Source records
--- START ---

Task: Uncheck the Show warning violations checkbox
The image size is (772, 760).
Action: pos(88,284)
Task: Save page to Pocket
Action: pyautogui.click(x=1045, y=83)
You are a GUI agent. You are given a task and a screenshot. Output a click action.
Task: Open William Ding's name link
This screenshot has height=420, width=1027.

--- END ---
--- START ---

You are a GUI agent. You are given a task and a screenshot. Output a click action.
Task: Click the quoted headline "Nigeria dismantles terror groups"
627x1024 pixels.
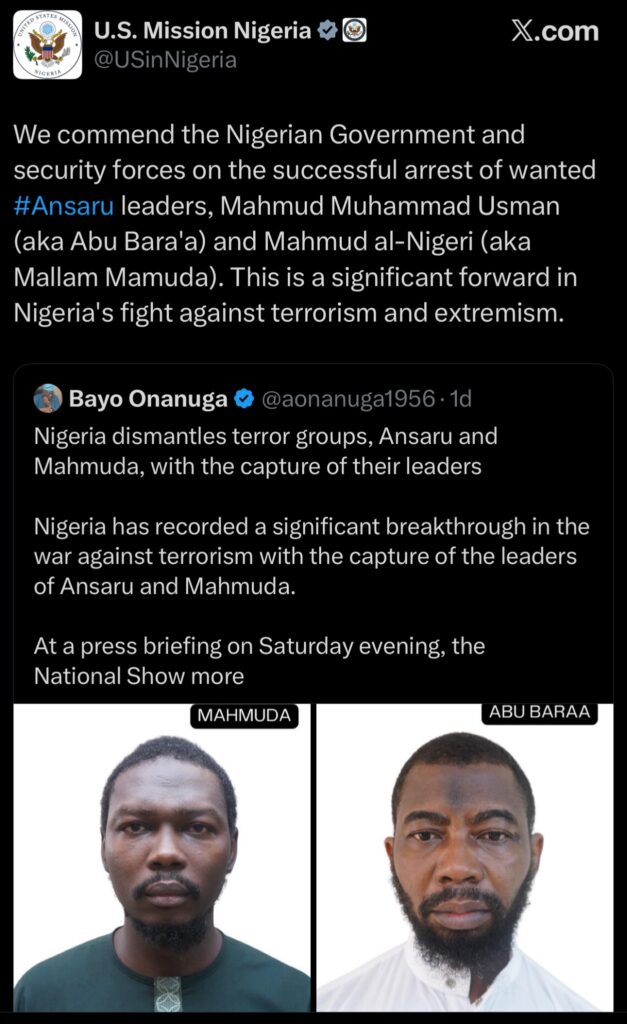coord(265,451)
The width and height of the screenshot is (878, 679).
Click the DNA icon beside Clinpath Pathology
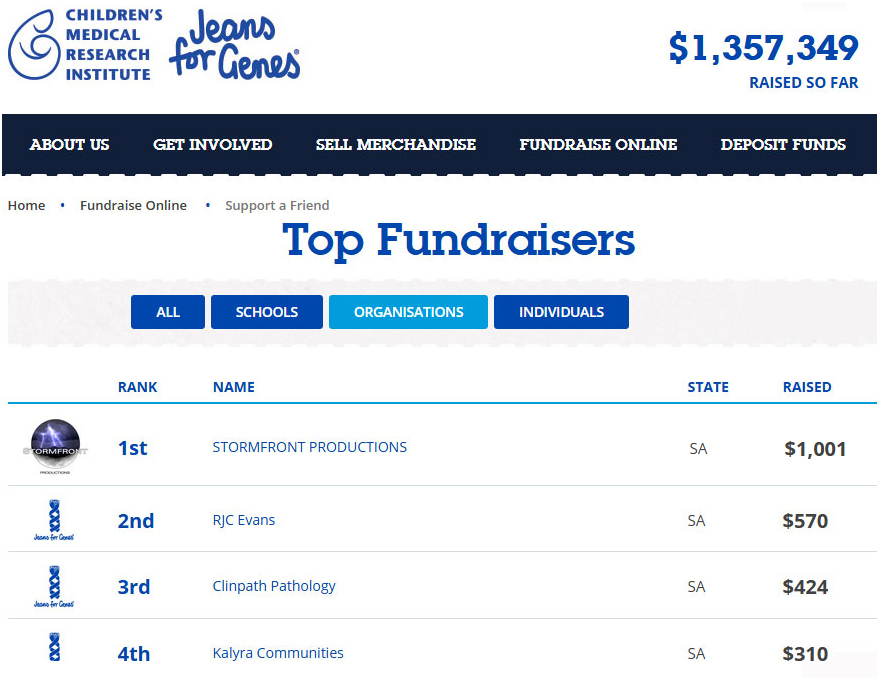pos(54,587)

--- END ---
--- START ---

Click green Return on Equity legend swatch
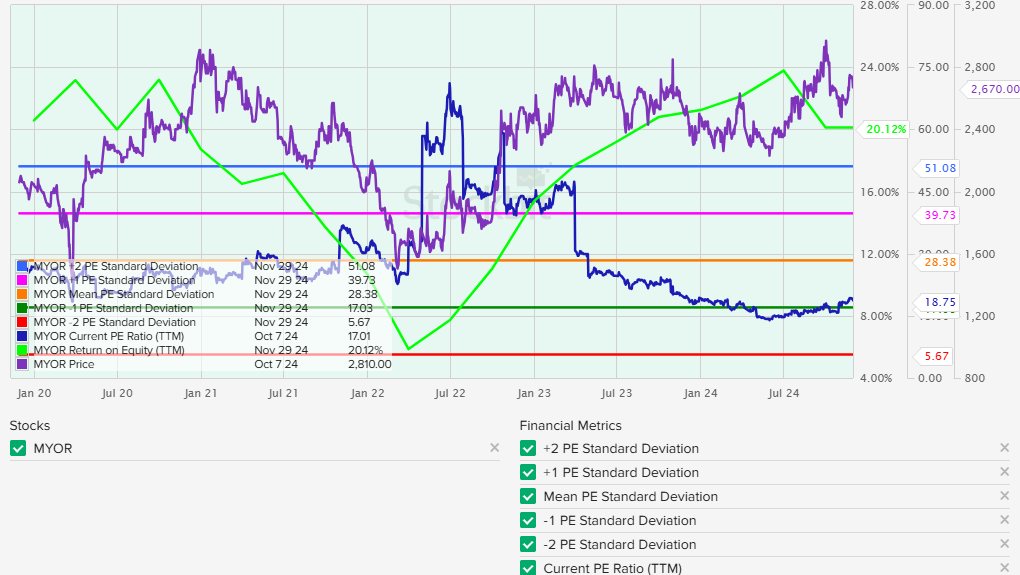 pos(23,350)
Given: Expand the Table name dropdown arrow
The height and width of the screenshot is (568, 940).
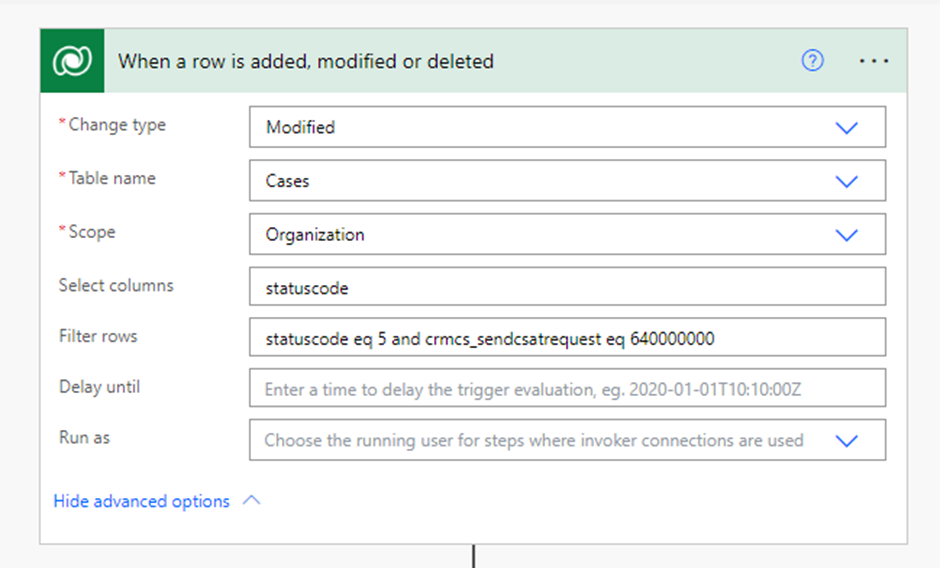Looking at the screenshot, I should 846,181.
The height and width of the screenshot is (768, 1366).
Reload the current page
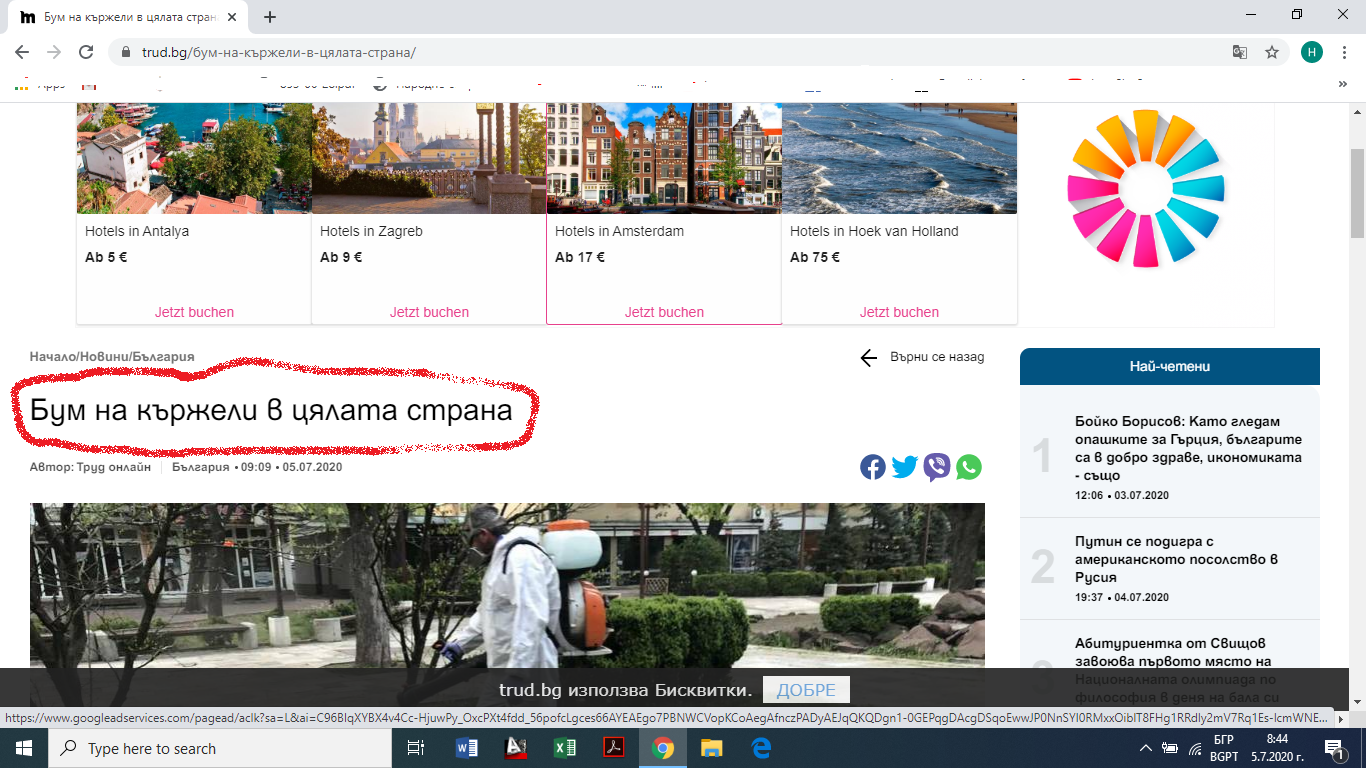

--- END ---

> _Work required_
In the entries above, find the line holding "Task: Uncheck the" and the line holding "This screenshot has height=420, width=1027."; print both of them and every line between, exactly, and nothing else.

> _Response to this task_
Task: Uncheck the Show warning violations checkbox
The image size is (772, 760).
Action: pos(88,284)
Task: Save page to Pocket
Action: pyautogui.click(x=1045, y=83)
You are a GUI agent. You are given a task and a screenshot. Output a click action.
Task: Open William Ding's name link
This screenshot has height=420, width=1027.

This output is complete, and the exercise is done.